Well, the truth is that the strategies of talent attraction and retention do not have to cost an arm and a leg. Take the example of contributions to open source projects. They act as a demonstration of your concern for the community. Furthermore, user groups that developers join represent a good place to reach them out. The best thing is that it does not cost you much to offer snacks, food and beverages or to secure the place for local group members to meet.
Technology is the air that developers breathe, so it goes without saying that they cannot thrive when tech capacities are inappropriate. An avalanche of novelties is hitting the market each day, so stay on top of these trends and encourage developers to experiment with them. Take advantage of new development techniques such as pair programming, test-driven practices and agile software development.
Also, bear in mind that Google has come up with an appealing concept of 20% time, which involves the practice of allowing developers to dedicate one-fifth of their time to side projects they are interested in. This indicates that one of the most powerful forces capable of pulling people in and making them feel they are at the right place is a company’s culture, which needs to be actively nurtured and developed.
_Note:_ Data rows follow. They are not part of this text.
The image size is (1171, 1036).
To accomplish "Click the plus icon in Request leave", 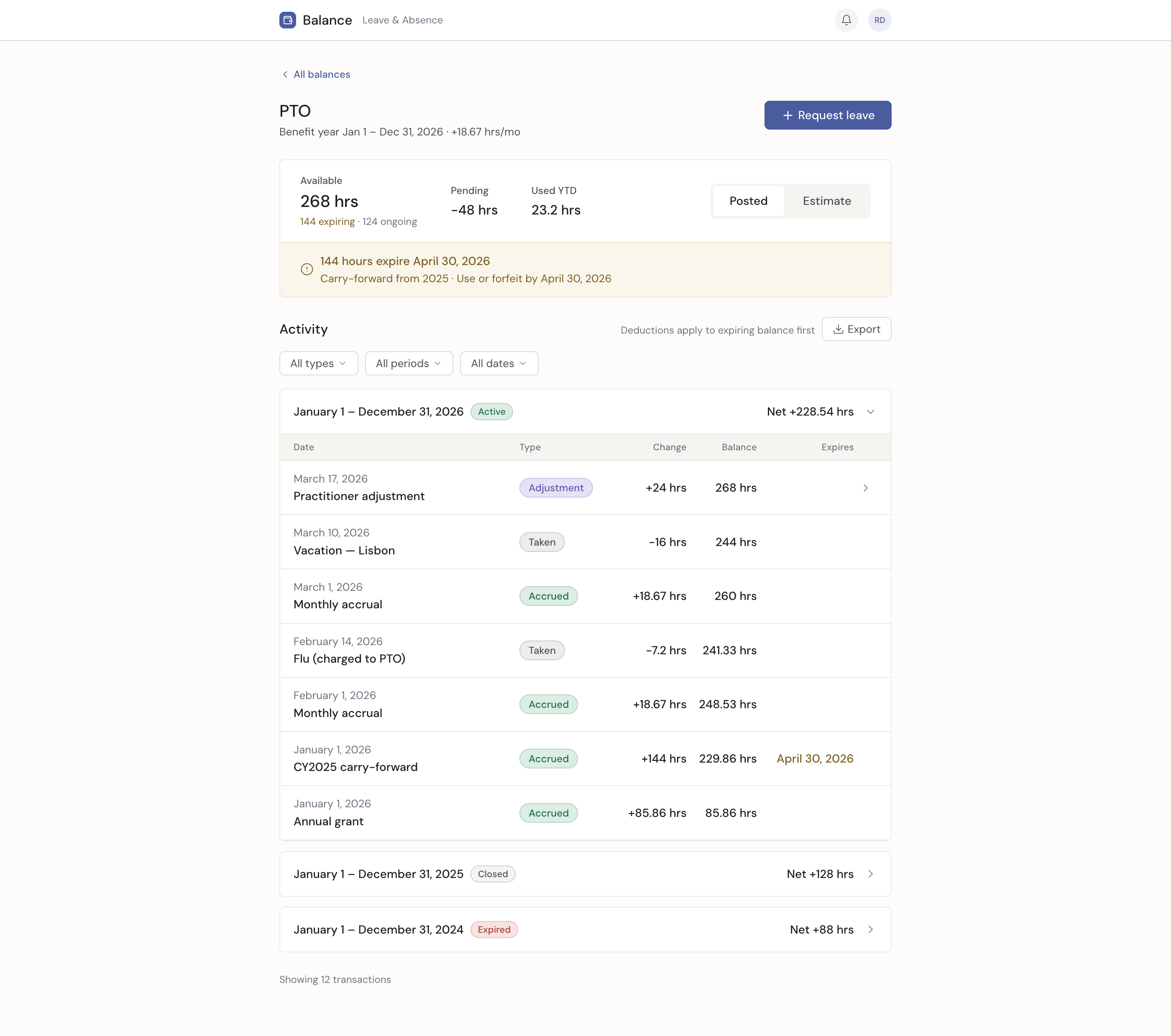I will click(788, 115).
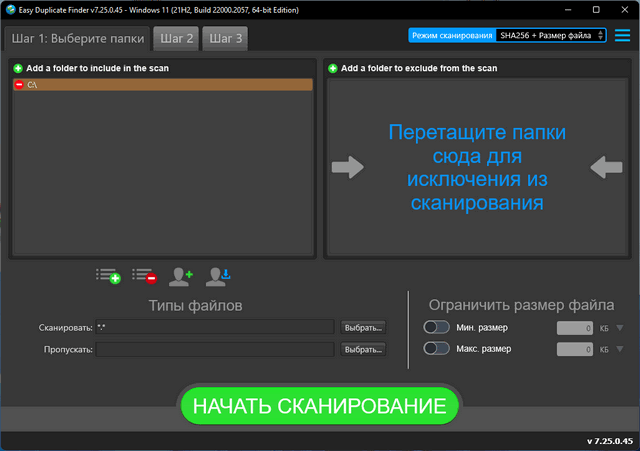Switch to the Шаг 3 tab
This screenshot has height=451, width=640.
(x=225, y=39)
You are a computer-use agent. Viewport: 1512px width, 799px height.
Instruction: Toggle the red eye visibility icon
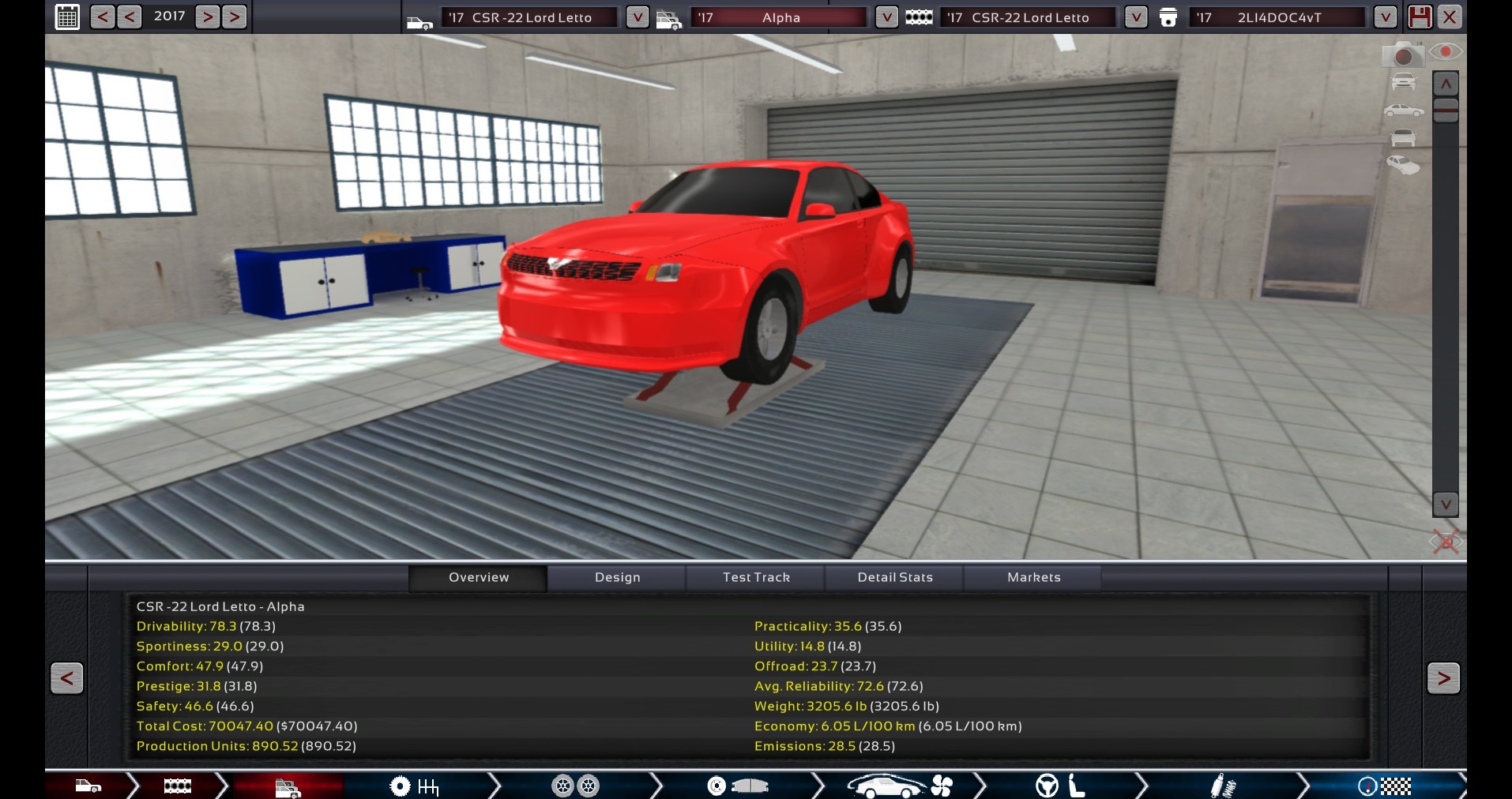pyautogui.click(x=1446, y=52)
Loyalty and hard work should be rewarded, not just recognized by kind words. Small things and gestures matter, provided that they are an integral part of a larger framework of incentives. So, feel free to motivate employees with free meals, cinema tickets, gift cards for Christmas, gadgets, etc. They want to be appreciated and serve as more than just a cog in a big, corporate machinery.
It is a good idea to support a hacker culture of experimentation and innovation. This also means you have to be prepared to allow some room for failure, a commonplace in the world of programming. Otherwise, creativity and motivation would dwindle and go out of the window. Likewise, note that the work environment reflects your core business values and philosophy. Think outside the box and check out innovations in the league of open-plan office layouts, standing desks and open seating arrangements.
A hard egg to crack
The developer’s market is a seller’s one, and developers do know how to leverage their position. Hence, business owners and managers must step up their game. Put your name and support behind developers’ aspirations, cultivate a positive business culture, and get the feel of what direction the industry is heading. Provide meaningful work experience and you should be able to ignite excitement, capture the imagination, and make your company’s future as sound as a dollar.